La Charta è stata dedicata ad Antonietta la Pannarole, Umbert Fec’lir, Zator e agli altri personaggi “più umili” della città: perché?

«Lo sguardo dell’uomo figurans, dell’uomo visionario è uno sguardo dal basso, lo sguardo dei semplici e dei reietti, di coloro che abitavano l’ospizio di mendicità ai Cappuccini, per esempio. L’uomo reietto ha la radicalità dell’essere: non ha conoscenza, non ha ricchezze ma sogna la bellezza, il Paradiso in terra.

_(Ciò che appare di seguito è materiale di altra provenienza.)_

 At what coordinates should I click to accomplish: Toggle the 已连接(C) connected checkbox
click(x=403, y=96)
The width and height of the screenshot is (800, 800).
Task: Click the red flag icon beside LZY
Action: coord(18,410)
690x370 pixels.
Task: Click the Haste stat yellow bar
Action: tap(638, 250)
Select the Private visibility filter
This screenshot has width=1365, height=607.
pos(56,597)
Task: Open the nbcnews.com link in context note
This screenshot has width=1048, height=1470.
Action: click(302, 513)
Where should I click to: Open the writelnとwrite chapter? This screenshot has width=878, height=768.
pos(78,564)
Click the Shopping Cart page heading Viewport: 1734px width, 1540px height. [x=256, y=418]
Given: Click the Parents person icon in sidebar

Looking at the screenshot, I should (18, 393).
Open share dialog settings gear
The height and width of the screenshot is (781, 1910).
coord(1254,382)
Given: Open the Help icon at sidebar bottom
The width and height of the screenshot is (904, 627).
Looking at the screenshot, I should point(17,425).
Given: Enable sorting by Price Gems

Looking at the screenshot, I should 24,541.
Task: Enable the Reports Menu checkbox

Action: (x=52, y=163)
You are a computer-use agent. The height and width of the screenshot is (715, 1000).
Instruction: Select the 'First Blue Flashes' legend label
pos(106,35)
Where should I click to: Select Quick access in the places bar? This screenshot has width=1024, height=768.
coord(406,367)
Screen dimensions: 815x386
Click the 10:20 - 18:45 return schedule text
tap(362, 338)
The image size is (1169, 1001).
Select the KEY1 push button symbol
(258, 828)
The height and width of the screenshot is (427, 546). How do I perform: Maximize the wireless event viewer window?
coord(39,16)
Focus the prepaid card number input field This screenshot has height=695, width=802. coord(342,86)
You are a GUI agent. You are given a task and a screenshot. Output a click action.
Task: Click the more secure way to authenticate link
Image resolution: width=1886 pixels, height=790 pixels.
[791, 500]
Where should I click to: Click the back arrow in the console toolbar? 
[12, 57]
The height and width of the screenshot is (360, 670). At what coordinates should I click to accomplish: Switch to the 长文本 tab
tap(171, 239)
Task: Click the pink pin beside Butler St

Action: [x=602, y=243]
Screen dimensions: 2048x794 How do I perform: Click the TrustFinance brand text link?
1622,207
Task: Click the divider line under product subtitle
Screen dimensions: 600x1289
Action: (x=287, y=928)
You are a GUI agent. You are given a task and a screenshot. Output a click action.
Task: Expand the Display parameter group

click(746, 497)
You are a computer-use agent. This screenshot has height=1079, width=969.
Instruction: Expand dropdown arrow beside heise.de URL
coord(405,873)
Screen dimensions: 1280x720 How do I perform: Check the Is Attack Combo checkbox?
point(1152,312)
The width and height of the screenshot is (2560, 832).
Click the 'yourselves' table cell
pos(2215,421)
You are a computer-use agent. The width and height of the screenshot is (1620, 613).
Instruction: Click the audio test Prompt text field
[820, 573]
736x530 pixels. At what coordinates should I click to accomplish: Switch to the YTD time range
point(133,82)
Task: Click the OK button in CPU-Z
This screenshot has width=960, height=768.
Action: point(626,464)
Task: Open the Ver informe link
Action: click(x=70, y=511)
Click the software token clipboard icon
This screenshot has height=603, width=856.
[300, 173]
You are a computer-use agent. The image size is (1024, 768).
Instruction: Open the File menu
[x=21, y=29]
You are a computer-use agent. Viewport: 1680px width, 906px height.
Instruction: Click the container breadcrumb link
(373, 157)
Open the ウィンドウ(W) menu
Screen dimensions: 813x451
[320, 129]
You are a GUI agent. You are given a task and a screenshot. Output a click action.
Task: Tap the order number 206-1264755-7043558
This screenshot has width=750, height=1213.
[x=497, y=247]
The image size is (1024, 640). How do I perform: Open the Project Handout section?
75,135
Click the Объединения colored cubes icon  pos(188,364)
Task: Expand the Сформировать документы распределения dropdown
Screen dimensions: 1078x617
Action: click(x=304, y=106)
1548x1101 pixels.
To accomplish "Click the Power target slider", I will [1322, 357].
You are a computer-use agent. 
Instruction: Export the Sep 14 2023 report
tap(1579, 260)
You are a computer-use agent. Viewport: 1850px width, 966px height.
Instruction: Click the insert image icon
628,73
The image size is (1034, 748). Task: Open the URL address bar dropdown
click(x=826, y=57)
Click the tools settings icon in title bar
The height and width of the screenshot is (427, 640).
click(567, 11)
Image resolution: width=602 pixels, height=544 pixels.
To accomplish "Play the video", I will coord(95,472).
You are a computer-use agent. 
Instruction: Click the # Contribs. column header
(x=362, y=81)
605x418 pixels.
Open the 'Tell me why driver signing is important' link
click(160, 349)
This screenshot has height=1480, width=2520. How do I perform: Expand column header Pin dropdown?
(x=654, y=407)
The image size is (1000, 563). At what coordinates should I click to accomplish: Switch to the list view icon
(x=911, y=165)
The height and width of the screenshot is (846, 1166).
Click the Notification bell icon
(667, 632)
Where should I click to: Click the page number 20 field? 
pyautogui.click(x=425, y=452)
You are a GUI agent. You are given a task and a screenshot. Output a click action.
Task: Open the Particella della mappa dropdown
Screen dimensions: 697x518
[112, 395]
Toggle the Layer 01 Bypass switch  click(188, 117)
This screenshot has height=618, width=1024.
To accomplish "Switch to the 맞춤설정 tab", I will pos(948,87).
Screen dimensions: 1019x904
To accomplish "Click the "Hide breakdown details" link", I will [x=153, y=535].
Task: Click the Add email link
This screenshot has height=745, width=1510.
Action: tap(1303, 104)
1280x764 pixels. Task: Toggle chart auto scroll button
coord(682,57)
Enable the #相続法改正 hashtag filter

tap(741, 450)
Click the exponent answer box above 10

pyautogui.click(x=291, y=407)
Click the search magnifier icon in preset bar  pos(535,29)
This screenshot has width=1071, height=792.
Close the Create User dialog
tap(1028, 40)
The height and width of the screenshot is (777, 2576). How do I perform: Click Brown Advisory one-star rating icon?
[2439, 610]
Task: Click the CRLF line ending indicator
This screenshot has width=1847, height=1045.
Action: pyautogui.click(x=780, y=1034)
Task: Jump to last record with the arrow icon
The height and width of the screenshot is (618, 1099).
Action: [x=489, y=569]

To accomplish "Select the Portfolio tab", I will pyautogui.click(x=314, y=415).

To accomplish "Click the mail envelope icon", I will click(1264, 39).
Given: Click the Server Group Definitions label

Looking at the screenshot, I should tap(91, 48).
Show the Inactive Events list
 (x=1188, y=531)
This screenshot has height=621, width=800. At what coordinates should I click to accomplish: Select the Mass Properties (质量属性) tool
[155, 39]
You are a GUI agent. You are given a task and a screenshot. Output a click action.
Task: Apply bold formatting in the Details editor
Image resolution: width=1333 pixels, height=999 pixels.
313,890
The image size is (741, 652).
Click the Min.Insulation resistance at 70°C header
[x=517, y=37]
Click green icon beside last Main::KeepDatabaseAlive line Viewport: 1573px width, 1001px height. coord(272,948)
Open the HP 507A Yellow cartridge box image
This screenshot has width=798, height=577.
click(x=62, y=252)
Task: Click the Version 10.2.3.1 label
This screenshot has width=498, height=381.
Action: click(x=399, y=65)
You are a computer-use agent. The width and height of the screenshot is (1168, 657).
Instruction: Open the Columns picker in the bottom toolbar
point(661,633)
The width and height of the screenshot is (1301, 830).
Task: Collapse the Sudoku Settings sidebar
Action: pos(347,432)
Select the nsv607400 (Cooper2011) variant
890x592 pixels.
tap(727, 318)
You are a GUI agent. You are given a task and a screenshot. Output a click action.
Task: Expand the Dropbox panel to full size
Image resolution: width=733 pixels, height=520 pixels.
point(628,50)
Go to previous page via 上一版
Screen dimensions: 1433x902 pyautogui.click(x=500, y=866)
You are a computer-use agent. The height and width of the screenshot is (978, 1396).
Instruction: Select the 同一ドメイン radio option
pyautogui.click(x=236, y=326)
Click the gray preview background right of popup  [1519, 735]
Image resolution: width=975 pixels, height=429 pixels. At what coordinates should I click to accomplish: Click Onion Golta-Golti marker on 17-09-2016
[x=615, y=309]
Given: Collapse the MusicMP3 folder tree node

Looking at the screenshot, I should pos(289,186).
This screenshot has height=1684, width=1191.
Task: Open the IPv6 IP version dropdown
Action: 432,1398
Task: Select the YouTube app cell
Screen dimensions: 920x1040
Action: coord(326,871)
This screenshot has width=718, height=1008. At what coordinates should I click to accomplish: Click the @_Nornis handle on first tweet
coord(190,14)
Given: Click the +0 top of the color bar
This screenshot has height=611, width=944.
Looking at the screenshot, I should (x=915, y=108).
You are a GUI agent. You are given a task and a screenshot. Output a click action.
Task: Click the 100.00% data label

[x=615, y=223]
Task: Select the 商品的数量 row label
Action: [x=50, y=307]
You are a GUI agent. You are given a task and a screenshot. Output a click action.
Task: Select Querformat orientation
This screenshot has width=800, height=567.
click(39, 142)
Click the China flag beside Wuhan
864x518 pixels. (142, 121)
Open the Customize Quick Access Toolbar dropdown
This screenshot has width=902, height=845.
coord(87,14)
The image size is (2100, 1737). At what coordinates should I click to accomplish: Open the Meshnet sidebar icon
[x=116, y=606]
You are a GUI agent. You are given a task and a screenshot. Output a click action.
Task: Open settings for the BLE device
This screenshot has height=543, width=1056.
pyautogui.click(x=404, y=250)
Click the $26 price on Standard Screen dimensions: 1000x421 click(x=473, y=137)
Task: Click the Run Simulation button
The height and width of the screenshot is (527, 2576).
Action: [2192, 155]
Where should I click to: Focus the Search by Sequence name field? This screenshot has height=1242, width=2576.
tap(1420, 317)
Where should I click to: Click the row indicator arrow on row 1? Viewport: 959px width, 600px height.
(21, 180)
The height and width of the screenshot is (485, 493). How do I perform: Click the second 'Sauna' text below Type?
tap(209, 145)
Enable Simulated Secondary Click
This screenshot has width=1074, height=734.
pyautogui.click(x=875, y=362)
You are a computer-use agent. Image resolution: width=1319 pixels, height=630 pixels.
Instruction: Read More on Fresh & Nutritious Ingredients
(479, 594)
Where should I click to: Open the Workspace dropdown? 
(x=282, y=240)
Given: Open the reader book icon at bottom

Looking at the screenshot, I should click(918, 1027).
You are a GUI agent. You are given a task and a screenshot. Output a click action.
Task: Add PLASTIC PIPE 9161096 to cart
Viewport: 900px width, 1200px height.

E i sogni narrano la speranza, che è la memoria declinata al futuro. E gli umili, gli angeli degli jusi, i nostri nonni partirono per terre lontano proprio perchè guidati dalla speranza di donare un futuro migliore ai figli. Quindi la Charta è dedicata a chi ha sognato la speranza, a chi ha espresso l’essenza umana nella sua purezza».

La Charta è proposta come «radici nella Terra per futuri germogli e viti». Quali sono queste radici?

«Innanzitutto occorre fare una premessa: questo è non solo un documento di utopia, di quello che non c’è ma che sarà perché possibile, ma  anche di eutopia che si esprime come presente promozione di luoghi di bellezza.

Noi sui tre regni del Cielo, della Terra e del Sottosuolo abbiamo dei diritti che trovano un limite, tuttavia, nei diritti degli altri ma anche nella stessa essenza dei tre regni. Noi abbiamo diritto alla Bellezza – la prima radice – e dobbiamo tutelare questo diritto alla capacità di far interagire Cielo, Terra e Sottosuolo. E la città è il luogo che interagisce con la natura. Dal paesaggio devi aprirti alla città e viceversa perchè sono luoghi che hanno pari dignità. La Bellezza, poi, non è quella che piace alla vista adulterata da canoni prestabiliti. La Bellezza è interpretazione del particolare e si coglie in quel luogo scarno, brullo o in uno juso. La bellezza di un volto, di un paesaggio, di un manufatto è quella disegnata dal tempo. Il viso rugoso di una persona è bello perchè è specchio della sua vita; penso anche al colore dorato, al colore “del Tempo” della Cattedrale prima che venisse sottoposta al processo di sbiancatura. Ora se il Tempo è inquietante perché sottrae vita e se il Tempo disegna la bellezza, ne consegue che la Bellezza autentica è inquietante, è meraviglia e terrore. E penso che chi progetta una città debba farsi maravigliare e debba consentire agli altri di maravigliarsi dei luoghi nella loro autenticità, senza distruggerli.

La Charta non è ancorata al passato, ma accoglie e trasmette al futuro. Inoltre essa segue un discorso etico, esprime il sogno di una città riconoscibile ovunque e da chiunque, in simbiosi con la campagna (città verso campagna e campagna verso città, la seconda e terza radice). La quarta radice  è quella della città da intendersi come insieme di periferie-marginalità (non c’è più un centro) che dovranno perciò cercare nuove possibili e dinamiche configurazioni di relazioni: fondamentale, quindi, è la cultura dal basso».

«Invito, quindi, a leggere  la Charta – conclude Cesareo – perché, a partire dalla sua coerente e radicale visione, dai suoi assi,  si confronta criticamente con il PUG e fa una breve ricognizione della recente nostra storia , con gli scempi e oltraggi alla nostra città, nella generale connivenza e indifferenza. Pertanto è come se volesse risvegliare l’amore per il nostro territorio nella sua bellezza autentica. Inoltre, si trovano concrete proposte  che vanno dai diversi tipi di parco a un nuovo modello di biblioteca».